La contribution initiale me semble avoir une pertinence particulière en ce qui concerne les moyens modernes de communication et les dérives qu'ils peuvent entraîner. Et ceci nous concerne tous qui fréquentons ce site et ce forum (et d'autres). Quand j'ai commencé la montagne, il n'y avait que les livres, très accessoirement les revues. Quand on décidait de partir en montagne, c'était sur la base d'informations fragmentaires, de vagues photos, de souvenirs ou de renseignements personnels (les fameux R.P. en bas de topo des guides Ollivier); rien d'autre, pas de prévisions météo pour orienter son choix, on partait et sur place on s'adaptait, au temps, aux conditions, à la forme du jour.
Maintenant avec (grâce à ?) internet, tout est disponible sur un écran. Je veux faire ce couloir ? je tapote sur mon clavier, le topo détaillé surgit, je peux même voir des photos (voire des vidéos) postées par d'autres, "comme si on y était".
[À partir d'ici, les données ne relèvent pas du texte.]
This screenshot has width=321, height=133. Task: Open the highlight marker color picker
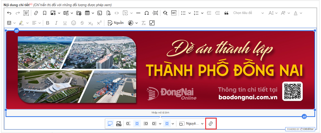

Sauf qu'on y est pas. C'est uniquement lorsqu'on sera sur place que l'on pourra juger des conditions, de la raideur réelle, des difficultés véritables. Mais le fait d'avoir cette foison d'images disponibles est trompeur: non seulement cela donne l'illusion d'une proximité voire d'une réalité mais surtout l'illusion que, après tout, "je peux le faire" (voire-même, inconsciemment, que "je l'ai fait"). Avec une vidéo on peut se retrouver en 30 secondes en plein milieu de la Face Nord de l'Eiger ou des Jorasses, ou plus simplement en train de remonter ce couloir de Gaube qui fascine tant ("finalement cette cascade de glace finale elle n'est pas si raide, avec de bons relais sur broches c'est faisable, en-dessous ce n'est que du couloir à 60 ° après tout"). On "touche" la réalité, mais la réalité, c'est loin là -bas perdu au milieu des montagnes dans le froid, et nous au chaud sans effort devant un écran.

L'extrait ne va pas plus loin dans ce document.